### WORK TO BE COMPLETED
Your answer should repeat exactly the lines from the one holding "Where should I" through the end of the data, and it should contain no pictures.

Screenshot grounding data
Segment Open

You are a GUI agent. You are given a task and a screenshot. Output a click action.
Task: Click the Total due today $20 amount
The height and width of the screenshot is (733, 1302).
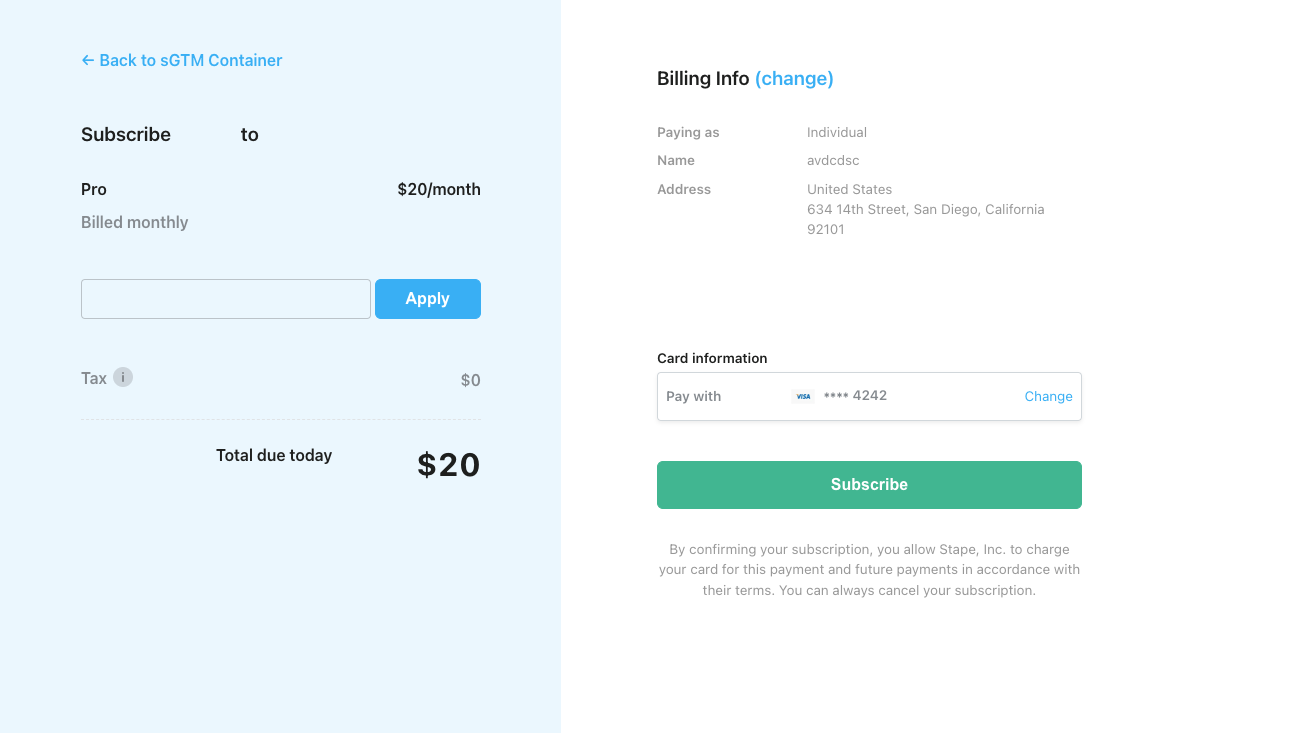pos(449,465)
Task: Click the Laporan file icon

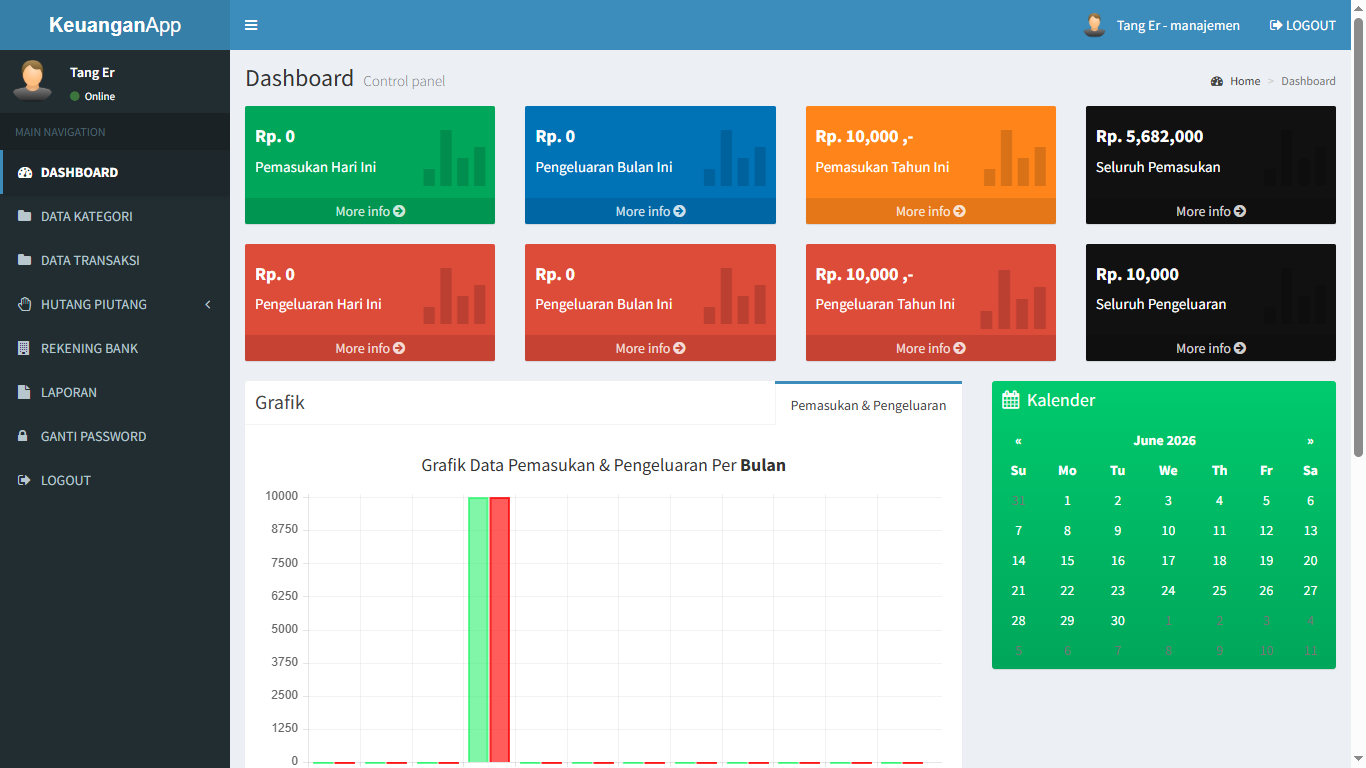Action: coord(24,392)
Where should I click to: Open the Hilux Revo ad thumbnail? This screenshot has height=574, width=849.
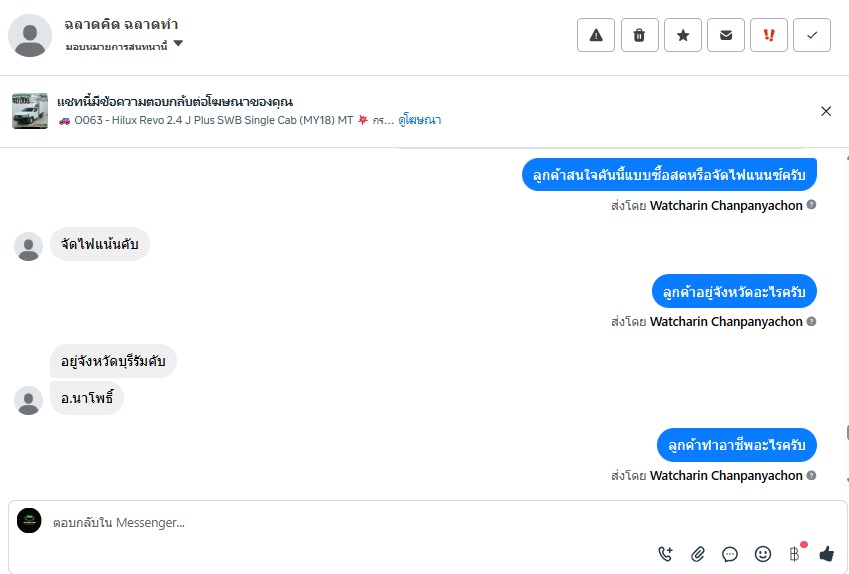tap(30, 111)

Segment Closed

### RESULT OF THE TASK
Where should I click to: Open the Hilux Revo ad thumbnail? This screenshot has height=574, width=849.
tap(30, 111)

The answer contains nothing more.